### WHAT THE TASK REQUIRES:
Filter the data for "range" and copy matching lines.

(Stored entries)
::::::::::

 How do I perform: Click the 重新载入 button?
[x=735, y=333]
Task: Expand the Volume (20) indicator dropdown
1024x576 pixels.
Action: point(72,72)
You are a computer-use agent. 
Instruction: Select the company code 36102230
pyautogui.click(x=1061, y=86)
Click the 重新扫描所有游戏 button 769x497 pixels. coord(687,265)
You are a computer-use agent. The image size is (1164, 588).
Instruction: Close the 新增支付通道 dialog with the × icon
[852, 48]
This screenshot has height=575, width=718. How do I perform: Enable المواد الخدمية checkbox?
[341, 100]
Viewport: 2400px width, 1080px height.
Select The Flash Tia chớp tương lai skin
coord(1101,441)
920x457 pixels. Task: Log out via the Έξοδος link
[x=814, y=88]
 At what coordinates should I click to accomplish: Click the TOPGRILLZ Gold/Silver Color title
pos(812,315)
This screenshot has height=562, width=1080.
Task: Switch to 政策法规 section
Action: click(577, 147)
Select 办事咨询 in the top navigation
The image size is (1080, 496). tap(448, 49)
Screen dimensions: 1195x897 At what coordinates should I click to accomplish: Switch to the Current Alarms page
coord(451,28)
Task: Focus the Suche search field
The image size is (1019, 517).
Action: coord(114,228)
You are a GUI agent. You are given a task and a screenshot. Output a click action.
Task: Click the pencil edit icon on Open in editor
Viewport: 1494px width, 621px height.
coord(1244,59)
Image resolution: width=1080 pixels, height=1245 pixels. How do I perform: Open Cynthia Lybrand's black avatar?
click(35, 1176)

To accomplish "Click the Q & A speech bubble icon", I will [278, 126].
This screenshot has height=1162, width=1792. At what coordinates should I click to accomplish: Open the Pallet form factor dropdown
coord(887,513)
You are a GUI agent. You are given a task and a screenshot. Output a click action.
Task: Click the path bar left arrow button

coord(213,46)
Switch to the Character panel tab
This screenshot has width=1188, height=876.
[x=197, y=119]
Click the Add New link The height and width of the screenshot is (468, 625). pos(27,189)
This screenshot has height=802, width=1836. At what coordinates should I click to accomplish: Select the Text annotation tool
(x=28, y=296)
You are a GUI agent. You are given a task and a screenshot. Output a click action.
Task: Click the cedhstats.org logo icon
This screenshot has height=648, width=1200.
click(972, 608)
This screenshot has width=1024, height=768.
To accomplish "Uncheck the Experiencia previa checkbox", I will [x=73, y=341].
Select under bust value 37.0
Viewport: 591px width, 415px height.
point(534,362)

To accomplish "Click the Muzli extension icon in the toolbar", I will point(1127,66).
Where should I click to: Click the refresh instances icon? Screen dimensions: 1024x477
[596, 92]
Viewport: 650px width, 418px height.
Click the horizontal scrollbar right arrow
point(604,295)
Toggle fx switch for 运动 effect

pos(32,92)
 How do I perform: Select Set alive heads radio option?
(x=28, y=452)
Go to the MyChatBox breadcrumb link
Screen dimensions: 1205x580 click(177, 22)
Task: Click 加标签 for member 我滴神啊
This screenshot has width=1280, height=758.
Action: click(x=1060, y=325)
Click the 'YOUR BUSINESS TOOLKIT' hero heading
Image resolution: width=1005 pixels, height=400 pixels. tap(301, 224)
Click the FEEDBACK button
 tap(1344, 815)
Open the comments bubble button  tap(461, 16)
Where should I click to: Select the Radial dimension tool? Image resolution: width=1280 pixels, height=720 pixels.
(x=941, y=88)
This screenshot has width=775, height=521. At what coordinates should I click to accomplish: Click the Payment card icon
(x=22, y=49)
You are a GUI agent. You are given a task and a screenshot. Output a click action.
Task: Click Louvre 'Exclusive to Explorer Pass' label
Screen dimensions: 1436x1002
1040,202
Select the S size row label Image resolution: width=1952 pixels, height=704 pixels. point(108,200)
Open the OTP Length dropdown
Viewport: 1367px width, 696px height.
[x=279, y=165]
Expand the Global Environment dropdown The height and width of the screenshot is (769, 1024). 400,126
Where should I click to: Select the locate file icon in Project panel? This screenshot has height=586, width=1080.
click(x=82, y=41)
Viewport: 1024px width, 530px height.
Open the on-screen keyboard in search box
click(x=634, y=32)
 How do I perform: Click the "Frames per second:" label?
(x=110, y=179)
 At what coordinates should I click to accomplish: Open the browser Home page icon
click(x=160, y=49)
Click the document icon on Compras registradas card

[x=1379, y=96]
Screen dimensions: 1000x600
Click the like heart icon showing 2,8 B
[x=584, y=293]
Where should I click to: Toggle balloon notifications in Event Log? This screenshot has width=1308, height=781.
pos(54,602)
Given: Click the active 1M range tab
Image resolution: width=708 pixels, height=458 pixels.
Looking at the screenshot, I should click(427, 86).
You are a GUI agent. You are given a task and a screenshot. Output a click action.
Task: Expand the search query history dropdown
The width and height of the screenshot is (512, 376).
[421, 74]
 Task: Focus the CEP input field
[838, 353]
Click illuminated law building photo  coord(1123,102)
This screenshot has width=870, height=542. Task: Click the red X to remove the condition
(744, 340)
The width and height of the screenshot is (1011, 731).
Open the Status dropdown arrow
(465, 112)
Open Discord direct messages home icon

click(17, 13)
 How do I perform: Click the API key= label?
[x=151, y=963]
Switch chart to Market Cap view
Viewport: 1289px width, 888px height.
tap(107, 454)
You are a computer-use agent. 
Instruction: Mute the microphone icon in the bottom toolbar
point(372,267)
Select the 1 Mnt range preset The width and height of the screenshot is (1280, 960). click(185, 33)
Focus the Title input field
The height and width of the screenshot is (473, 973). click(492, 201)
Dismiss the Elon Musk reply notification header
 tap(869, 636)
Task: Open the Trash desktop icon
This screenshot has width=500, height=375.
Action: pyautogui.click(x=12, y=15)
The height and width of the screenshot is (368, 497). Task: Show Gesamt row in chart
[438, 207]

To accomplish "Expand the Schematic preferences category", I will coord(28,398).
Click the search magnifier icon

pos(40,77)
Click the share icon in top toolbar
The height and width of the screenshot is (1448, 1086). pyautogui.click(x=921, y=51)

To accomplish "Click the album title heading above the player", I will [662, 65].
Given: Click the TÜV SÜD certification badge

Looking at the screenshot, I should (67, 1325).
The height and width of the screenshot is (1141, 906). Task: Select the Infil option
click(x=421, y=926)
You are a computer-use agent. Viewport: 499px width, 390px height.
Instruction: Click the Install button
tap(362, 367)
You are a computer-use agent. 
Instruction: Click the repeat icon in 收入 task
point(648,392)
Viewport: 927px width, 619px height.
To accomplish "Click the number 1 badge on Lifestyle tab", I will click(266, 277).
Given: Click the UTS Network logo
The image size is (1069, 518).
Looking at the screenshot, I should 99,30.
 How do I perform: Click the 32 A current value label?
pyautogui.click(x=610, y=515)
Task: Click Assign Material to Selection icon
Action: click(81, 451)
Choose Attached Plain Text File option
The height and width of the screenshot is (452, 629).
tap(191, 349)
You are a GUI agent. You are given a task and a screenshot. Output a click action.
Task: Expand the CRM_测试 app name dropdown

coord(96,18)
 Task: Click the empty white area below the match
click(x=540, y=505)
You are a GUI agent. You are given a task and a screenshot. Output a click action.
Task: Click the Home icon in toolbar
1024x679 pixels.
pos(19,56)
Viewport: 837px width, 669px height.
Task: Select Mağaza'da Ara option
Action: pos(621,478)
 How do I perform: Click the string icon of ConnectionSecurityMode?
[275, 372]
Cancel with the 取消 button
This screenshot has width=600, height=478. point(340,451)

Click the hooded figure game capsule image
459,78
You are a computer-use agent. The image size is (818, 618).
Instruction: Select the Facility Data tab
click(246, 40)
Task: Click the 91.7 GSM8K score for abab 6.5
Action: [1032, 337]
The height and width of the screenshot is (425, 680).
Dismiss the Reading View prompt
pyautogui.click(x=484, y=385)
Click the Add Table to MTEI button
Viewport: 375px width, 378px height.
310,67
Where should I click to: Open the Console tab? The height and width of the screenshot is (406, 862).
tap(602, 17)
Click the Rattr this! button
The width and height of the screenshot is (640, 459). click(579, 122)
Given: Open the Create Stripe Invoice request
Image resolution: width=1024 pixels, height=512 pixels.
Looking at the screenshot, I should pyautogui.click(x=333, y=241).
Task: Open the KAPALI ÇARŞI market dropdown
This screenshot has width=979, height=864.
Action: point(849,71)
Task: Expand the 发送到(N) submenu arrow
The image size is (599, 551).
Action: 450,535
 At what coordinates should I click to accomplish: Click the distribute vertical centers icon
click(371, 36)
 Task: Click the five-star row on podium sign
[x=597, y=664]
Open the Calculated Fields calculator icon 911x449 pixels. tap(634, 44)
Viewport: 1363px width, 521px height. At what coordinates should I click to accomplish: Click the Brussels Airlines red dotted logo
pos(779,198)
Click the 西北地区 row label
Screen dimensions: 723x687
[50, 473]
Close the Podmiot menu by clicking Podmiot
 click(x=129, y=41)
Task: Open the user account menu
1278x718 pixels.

::::::::::

### TASK RESULT:
Given: Click the active 1M range tab
Select the 1 Mnt range preset The width and height of the screenshot is (1280, 960). click(185, 33)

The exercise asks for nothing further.